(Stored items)
● ● ● ● ● ● ●
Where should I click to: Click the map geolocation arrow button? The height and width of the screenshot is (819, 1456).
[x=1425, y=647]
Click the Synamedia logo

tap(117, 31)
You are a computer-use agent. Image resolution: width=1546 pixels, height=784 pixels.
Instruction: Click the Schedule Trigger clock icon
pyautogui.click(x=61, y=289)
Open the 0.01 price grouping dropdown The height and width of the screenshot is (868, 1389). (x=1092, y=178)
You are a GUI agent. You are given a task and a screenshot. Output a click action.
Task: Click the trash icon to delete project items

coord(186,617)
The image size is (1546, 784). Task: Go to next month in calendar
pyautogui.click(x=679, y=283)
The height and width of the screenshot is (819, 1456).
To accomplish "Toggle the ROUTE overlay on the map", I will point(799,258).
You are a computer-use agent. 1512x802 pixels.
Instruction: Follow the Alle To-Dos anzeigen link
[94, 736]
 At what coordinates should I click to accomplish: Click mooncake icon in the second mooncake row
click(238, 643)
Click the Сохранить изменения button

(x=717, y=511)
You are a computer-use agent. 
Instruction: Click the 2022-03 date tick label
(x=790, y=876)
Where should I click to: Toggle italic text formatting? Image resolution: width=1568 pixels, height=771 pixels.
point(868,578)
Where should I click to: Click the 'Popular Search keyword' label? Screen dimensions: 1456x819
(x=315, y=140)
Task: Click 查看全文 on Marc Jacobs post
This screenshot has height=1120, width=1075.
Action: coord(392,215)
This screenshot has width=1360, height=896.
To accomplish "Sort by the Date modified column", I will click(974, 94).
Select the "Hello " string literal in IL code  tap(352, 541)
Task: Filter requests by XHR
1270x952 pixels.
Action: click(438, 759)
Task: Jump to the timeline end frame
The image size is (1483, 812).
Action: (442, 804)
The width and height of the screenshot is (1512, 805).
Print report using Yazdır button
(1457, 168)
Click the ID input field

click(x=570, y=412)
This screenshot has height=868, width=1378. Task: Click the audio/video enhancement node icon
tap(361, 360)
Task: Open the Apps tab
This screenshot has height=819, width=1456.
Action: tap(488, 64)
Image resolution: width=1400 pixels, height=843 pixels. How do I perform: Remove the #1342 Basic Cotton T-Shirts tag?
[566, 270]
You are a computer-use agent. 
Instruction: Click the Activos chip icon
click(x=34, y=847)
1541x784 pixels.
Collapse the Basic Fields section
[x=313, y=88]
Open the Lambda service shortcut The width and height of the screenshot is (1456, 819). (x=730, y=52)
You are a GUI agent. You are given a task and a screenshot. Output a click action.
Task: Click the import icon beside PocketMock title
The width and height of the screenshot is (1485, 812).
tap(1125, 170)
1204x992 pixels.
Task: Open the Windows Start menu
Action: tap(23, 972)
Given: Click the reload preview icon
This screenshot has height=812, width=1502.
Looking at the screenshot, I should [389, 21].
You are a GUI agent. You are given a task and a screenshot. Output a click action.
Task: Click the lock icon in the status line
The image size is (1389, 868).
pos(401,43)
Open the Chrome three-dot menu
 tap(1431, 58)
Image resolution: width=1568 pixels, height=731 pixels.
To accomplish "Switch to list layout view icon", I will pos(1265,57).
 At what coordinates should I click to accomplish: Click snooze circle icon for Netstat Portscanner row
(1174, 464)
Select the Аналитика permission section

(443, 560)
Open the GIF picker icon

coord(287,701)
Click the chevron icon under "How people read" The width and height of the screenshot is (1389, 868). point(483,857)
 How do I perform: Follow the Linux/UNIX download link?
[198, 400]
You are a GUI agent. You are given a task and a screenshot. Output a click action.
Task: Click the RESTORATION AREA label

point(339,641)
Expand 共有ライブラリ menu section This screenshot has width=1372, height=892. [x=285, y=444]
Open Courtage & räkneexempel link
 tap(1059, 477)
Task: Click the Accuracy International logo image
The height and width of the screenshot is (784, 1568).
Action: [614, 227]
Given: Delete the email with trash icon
● ● ● ● ● ● ●
Work to complete: Restate the whole of the data exactly.

Task output:
Where should I click to: Click the map geolocation arrow button? The height and width of the screenshot is (819, 1456).
[x=1425, y=647]
Click the Synamedia logo

tap(117, 31)
You are a computer-use agent. Image resolution: width=1546 pixels, height=784 pixels.
Instruction: Click the Schedule Trigger clock icon
pyautogui.click(x=61, y=289)
Open the 0.01 price grouping dropdown The height and width of the screenshot is (868, 1389). (x=1092, y=178)
You are a GUI agent. You are given a task and a screenshot. Output a click action.
Task: Click the trash icon to delete project items

coord(186,617)
The image size is (1546, 784). Task: Go to next month in calendar
pyautogui.click(x=679, y=283)
The height and width of the screenshot is (819, 1456).
To accomplish "Toggle the ROUTE overlay on the map", I will point(799,258).
You are a computer-use agent. 1512x802 pixels.
Instruction: Follow the Alle To-Dos anzeigen link
[94, 736]
 At what coordinates should I click to accomplish: Click mooncake icon in the second mooncake row
click(238, 643)
Click the Сохранить изменения button

(x=717, y=511)
You are a computer-use agent. 
Instruction: Click the 2022-03 date tick label
(x=790, y=876)
Where should I click to: Toggle italic text formatting? Image resolution: width=1568 pixels, height=771 pixels.
point(868,578)
Where should I click to: Click the 'Popular Search keyword' label? Screen dimensions: 1456x819
(x=315, y=140)
Task: Click 查看全文 on Marc Jacobs post
This screenshot has height=1120, width=1075.
Action: coord(392,215)
This screenshot has width=1360, height=896.
To accomplish "Sort by the Date modified column", I will click(974, 94).
Select the "Hello " string literal in IL code  tap(352, 541)
Task: Filter requests by XHR
1270x952 pixels.
Action: click(438, 759)
Task: Jump to the timeline end frame
The image size is (1483, 812).
Action: (442, 804)
The width and height of the screenshot is (1512, 805).
Print report using Yazdır button
(1457, 168)
Click the ID input field

click(x=570, y=412)
This screenshot has height=868, width=1378. Task: Click the audio/video enhancement node icon
tap(361, 360)
Task: Open the Apps tab
This screenshot has height=819, width=1456.
Action: tap(488, 64)
Image resolution: width=1400 pixels, height=843 pixels. How do I perform: Remove the #1342 Basic Cotton T-Shirts tag?
[566, 270]
You are a computer-use agent. 
Instruction: Click the Activos chip icon
click(x=34, y=847)
1541x784 pixels.
Collapse the Basic Fields section
[x=313, y=88]
Open the Lambda service shortcut The width and height of the screenshot is (1456, 819). (x=730, y=52)
You are a GUI agent. You are given a task and a screenshot. Output a click action.
Task: Click the import icon beside PocketMock title
The width and height of the screenshot is (1485, 812).
tap(1125, 170)
1204x992 pixels.
Task: Open the Windows Start menu
Action: tap(23, 972)
Given: Click the reload preview icon
This screenshot has height=812, width=1502.
Looking at the screenshot, I should [389, 21].
You are a GUI agent. You are given a task and a screenshot. Output a click action.
Task: Click the lock icon in the status line
The image size is (1389, 868).
pos(401,43)
Open the Chrome three-dot menu
 tap(1431, 58)
Image resolution: width=1568 pixels, height=731 pixels.
To accomplish "Switch to list layout view icon", I will pos(1265,57).
 At what coordinates should I click to accomplish: Click snooze circle icon for Netstat Portscanner row
(1174, 464)
Select the Аналитика permission section

(443, 560)
Open the GIF picker icon

coord(287,701)
Click the chevron icon under "How people read" The width and height of the screenshot is (1389, 868). point(483,857)
 How do I perform: Follow the Linux/UNIX download link?
[198, 400]
You are a GUI agent. You are given a task and a screenshot. Output a click action.
Task: Click the RESTORATION AREA label

point(339,641)
Expand 共有ライブラリ menu section This screenshot has width=1372, height=892. [x=285, y=444]
Open Courtage & räkneexempel link
 tap(1059, 477)
Task: Click the Accuracy International logo image
The height and width of the screenshot is (784, 1568).
Action: [614, 227]
Given: Delete the email with trash icon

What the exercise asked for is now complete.